Last week, it was reported that South Bend Cubs owner Andrew Berlin was going to purchase a minority stake in the Chicago Cubs. The Cubs had announced they were selling minority shares to pay for part of the Wrigley Field restoration/renovation/expansion that's currently under way.
CSN Chicago now reports that six investors have purchased these minority shares:
The investors recently bought into the Ricketts family’s holding company, according to a source familiar with the deal, after receiving approval from Major League Baseball. Multiple industry sources described it as a non-controlling interest that doesn’t come with a seat on the team’s board of directors. Andrew T. Berlin confirmed his investment last week on his personal Twitter account after letting it slip at a local chamber of commerce event in Indiana. The Berlin Packaging chairman/CEO owns the South Bend Cubs — a new Class-A affiliate — as well as a minority stake in the White Sox. Berlin is said to be restructuring his White Sox investment, keeping a financial commitment while cutting himself off from the franchise’s information flow. The five remaining investors have not been publicly identified yet. Two sources definitively ruled out billionaire Warren Buffett, whose name had once been floating around the team, mostly because of the Nebraska connections. Buffett and the Ricketts family have roots in Omaha, but they aren’t particularly close.

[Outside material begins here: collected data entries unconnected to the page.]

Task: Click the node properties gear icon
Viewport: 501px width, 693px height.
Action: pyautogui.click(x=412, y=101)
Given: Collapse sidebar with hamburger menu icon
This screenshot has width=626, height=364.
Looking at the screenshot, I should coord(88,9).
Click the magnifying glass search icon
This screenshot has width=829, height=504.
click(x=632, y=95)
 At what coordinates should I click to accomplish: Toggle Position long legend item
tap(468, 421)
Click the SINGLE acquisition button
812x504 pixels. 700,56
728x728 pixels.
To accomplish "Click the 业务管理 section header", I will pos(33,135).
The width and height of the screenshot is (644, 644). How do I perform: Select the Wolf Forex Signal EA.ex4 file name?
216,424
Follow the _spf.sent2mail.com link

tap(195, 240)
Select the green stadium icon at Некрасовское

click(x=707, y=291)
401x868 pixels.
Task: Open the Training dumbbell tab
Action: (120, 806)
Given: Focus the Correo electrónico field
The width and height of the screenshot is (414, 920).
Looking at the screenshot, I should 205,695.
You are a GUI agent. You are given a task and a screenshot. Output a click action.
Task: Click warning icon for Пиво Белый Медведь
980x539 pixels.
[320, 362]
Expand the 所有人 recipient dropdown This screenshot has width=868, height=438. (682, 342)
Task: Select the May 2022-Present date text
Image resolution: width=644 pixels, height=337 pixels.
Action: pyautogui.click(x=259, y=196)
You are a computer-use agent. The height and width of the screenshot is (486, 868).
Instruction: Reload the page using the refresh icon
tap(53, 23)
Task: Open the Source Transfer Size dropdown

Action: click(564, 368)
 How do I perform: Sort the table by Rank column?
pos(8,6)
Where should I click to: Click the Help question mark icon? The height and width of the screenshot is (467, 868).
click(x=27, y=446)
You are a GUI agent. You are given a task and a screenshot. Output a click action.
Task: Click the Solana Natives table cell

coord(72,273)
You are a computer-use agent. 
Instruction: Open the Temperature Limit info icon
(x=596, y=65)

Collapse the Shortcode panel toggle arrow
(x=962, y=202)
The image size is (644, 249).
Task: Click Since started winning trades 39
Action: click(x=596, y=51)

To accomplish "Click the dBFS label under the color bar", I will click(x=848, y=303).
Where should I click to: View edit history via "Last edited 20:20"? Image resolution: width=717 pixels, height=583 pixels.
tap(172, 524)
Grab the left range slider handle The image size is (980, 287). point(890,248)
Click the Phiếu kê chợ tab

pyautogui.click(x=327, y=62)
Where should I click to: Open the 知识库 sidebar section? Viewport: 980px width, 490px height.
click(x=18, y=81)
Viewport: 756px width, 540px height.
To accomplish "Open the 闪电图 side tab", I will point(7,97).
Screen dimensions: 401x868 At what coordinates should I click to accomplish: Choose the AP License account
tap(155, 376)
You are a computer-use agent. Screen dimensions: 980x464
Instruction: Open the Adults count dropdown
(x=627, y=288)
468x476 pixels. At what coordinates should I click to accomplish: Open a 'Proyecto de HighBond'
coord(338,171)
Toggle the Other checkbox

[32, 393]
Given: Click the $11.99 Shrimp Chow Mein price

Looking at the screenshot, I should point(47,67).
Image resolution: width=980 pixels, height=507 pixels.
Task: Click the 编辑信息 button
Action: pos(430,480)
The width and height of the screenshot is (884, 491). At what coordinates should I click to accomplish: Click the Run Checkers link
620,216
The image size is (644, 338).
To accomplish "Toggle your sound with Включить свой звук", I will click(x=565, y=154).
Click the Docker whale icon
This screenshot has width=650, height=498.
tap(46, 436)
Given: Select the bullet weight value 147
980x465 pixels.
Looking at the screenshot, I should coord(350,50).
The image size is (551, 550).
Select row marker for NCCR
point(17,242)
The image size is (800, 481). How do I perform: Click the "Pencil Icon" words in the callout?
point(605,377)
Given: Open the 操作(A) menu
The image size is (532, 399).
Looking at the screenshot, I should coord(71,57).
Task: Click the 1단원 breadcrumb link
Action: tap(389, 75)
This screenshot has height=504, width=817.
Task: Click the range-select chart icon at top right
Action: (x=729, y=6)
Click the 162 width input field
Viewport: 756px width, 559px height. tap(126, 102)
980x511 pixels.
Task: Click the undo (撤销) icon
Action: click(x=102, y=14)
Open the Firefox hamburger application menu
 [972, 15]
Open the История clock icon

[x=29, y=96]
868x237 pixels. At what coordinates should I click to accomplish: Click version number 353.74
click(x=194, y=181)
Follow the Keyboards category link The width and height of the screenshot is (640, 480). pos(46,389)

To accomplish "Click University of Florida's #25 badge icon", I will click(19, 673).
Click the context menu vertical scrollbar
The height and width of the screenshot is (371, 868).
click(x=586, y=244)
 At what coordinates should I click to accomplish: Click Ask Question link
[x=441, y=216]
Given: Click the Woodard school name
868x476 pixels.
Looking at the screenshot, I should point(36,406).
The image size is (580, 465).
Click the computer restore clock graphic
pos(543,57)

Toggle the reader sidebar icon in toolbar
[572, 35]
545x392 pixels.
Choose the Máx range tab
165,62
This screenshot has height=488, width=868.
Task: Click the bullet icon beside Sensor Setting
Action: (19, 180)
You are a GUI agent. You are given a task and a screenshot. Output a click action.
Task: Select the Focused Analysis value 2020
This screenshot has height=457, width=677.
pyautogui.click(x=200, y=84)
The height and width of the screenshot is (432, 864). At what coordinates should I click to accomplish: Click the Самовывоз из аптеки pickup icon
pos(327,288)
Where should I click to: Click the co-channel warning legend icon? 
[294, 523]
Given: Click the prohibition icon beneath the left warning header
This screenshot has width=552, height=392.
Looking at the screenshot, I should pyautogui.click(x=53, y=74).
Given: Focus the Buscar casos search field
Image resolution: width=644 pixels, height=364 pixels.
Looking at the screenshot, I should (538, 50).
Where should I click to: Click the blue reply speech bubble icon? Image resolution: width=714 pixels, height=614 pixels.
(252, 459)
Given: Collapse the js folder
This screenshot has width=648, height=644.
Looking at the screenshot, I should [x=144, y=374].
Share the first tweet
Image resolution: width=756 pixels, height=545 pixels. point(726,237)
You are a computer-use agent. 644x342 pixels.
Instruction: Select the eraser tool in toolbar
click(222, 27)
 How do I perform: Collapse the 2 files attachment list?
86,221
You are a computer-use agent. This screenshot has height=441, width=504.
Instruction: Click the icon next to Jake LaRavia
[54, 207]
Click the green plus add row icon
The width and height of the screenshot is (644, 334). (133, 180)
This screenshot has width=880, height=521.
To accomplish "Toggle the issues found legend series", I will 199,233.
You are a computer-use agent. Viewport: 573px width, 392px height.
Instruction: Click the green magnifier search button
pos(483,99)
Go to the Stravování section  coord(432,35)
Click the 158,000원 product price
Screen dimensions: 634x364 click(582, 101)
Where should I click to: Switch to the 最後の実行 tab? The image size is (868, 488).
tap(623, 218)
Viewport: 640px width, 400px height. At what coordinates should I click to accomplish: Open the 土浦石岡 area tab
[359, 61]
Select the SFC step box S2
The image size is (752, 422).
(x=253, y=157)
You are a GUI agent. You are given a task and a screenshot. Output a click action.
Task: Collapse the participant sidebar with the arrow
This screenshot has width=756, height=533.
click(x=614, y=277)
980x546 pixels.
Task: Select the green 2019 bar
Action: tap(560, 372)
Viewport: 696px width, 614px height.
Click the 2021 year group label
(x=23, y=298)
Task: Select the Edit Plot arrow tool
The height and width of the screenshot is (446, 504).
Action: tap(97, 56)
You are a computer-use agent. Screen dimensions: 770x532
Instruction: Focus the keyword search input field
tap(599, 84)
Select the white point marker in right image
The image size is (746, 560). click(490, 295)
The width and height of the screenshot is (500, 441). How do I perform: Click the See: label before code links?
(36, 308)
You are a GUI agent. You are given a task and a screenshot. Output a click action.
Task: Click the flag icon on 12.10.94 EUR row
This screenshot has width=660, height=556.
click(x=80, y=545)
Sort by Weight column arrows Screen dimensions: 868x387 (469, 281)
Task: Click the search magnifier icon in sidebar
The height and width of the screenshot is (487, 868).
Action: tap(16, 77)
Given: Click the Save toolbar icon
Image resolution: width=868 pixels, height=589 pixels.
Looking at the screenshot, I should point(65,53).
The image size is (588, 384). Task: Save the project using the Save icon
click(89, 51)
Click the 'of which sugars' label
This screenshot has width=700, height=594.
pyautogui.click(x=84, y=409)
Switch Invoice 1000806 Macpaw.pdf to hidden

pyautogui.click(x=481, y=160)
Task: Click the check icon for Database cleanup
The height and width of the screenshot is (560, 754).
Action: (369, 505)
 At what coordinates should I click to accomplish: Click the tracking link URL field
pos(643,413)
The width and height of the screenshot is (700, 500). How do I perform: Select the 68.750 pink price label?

The Berlin investment in the White Sox had been something I'd questioned, since MLB rules prohibit individuals from owning parts of more than one big-league team. Berlin's "restructuring" obviously satisfies those rules. The article goes on to say that the investors involved are individuals with ties to Chicago, not corporate entities, and that the total portion of the team sold amounts to "less than 10 percent" of the team's overall value.
Let's hope that Berlin, who appears to have been a White Sox fan before his Midwest League team's affiliation with the Cubs, stops making public pronouncements about the Cubs being "lovable losers." Seems he needs a bit of education on what Cubs fans do, and don't, want to hear.
The rest of this money is going directly to the renovation project and "neighborhood development," according to the article, and here's what the so-far unnamed individuals get in exchange for their investment:
The new investors are expected to be part of a new advisory board. This kind of setup is not unusual in professional sports. It will mostly mean access at Wrigley Field, the chance to rub elbows with celebrities, a high return on investment and a World Series ring if the Cubs actually win it all.
Sounds like a pretty good deal to me, and if this money eventually helps the Cubs win it all, it'll have been well worth doing.